Innovative strategies to treat MN. (a) Antigen-specific tolerance can be induced using nanoparticles coated with antigen peptides corresponding to the T cell epitopes. Such nanoparticles can induce the differentiation of proinflammatory TH1 cells to regulatory T (Treg) cells, which produce interleukin-10 (IL-10). IL-10 induces the differentiation of B cells to regulatory B cells, the suppression of antigen-presenting cells and the inhibition of different T cell populations, collectively decreasing the immune response against the respective specific antigen. (b) Autoantibody-producing cells can be eliminated based on the specificity of the B cell receptor (BCR). The BCR is a membrane-bound antibody, corresponding to the antibody that is produced by this exact cell. T and NK cells can be transduced with chimeric autoantibody receptors, consisting of antigen fragments coupled to a transmembrane and several intracellular signaling domains. Depicted is a CAAR containing the first three domains of PLA2R, the cysteine-rich domain, the fibronectin type II domain, and the first c-type lectin domain. Binding of the CAAR-transduced cell to the BCR induces signaling events leading to the release of granzyme and perforins, which can efficiently eliminate the nearby autoantibody-producing cell

One promising therapeutic strategy to eliminate pathogenic B cell clones is the generation of chimeric autoantibody receptor (CAAR) T or NK cells, a modification of the oncotherapeutic strategy of chimeric antigen receptor (CAR) T cells (June et al. 2018). CAR T cell therapy involves the isolation of peripheral blood mononuclear cells (PBMCs) from a patient’s blood using leukapheresis. Stimulation of T cells using interleukin-2 and anti-CD3 antibodies leads to their proliferation. The T cells are then transduced with a construct encoding for the CAR of interest, e.g., the antigen-binding domain of an anti-CD19 antibody fused to intracellular signaling domains (June et al. 2018). The resulting CAR T cells are transfused back to the patient, serving as a “living drug” to eliminate all cells expressing, in this case, CD19, a marker of B cells. This therapeutic strategy has been used with remarkable success, for example in refractory or relapsed B cell lymphoma (Maude et al. 2018; Park et al. 2018; Schuster et al. 2019). For treatment of antibody-mediated autoimmune diseases, this approach can be modified by expressing a CAAR on T or NK cells. In contrast to a CAR, which recognizes a certain surface antigen, the CAAR contains domains of the antigen of interest (e.g., autoantibody-binding domains of PLA2R or THSD7A), enabling it to bind the corresponding antigen-specific B cell receptor (Fig. 4b).

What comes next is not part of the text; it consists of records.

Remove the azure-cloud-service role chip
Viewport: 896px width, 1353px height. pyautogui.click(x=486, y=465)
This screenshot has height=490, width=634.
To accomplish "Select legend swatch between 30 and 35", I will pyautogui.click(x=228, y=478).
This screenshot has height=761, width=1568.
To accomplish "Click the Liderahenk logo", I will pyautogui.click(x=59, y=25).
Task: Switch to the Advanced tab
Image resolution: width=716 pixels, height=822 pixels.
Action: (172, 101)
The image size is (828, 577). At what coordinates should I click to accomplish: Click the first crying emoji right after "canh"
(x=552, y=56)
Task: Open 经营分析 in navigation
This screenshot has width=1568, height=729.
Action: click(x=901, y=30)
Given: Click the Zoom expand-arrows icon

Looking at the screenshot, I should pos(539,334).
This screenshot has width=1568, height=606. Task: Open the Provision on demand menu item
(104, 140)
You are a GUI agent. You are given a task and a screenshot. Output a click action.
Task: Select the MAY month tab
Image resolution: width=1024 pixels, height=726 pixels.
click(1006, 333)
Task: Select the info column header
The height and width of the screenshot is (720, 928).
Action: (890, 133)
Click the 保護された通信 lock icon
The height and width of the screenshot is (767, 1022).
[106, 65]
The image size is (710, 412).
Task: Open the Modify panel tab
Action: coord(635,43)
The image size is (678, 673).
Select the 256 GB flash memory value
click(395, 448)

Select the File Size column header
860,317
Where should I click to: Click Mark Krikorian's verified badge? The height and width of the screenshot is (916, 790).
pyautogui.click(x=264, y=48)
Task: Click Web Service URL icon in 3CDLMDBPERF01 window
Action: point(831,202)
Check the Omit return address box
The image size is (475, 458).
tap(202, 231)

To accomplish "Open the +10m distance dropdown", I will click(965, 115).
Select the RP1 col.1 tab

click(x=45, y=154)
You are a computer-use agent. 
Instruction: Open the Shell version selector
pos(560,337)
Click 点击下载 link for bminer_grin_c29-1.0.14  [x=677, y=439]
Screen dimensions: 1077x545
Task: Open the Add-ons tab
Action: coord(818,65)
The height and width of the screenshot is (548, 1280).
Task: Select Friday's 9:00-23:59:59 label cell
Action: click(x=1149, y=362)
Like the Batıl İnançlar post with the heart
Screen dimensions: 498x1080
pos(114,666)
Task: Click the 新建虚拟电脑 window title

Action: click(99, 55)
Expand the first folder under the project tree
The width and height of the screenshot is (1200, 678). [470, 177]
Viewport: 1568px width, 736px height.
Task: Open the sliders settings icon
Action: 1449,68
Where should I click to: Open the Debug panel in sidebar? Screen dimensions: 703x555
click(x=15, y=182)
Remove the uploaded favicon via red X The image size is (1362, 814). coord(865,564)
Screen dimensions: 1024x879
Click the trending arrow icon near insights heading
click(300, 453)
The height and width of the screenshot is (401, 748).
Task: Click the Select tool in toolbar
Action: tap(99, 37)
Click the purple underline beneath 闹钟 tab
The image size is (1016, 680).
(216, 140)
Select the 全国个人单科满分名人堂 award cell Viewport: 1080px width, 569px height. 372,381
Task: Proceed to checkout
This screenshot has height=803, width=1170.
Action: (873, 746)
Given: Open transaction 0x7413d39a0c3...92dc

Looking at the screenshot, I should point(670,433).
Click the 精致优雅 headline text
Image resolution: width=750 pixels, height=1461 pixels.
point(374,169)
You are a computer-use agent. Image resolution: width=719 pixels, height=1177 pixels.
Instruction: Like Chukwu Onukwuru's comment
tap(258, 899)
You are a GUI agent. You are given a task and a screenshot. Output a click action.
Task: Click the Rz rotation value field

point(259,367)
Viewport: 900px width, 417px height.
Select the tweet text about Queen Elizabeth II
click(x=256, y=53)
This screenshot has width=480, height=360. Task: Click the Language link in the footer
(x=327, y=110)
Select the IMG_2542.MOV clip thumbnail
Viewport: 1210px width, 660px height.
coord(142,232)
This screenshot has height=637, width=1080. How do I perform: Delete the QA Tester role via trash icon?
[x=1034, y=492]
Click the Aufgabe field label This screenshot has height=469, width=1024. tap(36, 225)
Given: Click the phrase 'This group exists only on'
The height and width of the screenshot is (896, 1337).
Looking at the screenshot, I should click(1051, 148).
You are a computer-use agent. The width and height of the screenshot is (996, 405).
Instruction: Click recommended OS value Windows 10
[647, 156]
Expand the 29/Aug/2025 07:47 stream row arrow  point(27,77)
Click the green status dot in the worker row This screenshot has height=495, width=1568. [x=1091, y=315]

Thus, the engineered CAAR T or NK cell will bind to the B cell of interest, leading to its elimination. In an animal model of pemphigus vulgaris, CAAR T cells specifically and efficiently eliminated anti-desmoglein 3-specific autoreactive B cells even in the presence of circulating autoantibodies and without relevant off-target toxicity (Ellebrecht et al. 2016). However, the circulating autoantibodies may be an obstacle that has to be overcome for efficient CAAR T or NK cell action as the autoantibodies, by binding to the antigen part of the CAAR, may inactivate or even eliminate the injected CAAR T or NK cells. This could be achieved by immunoadsorption of the specific autoantibodies (Hamilton et al. 2018), resulting in a time window of optimized CAAR T or NK cell action.

Conclusions

Over the past 10 years, substantial novel insights into the pathophysiology of MN have been gained. In particular, the identification of target antigens and their extensive clinical and pathophysiological characterization has led to a novel molecular perspective on this disease. Further implementation of this knowledge together with an even deeper understanding of the underlying pathomechanisms may lead to a paradigm shift towards a more targeted and less toxic treatment.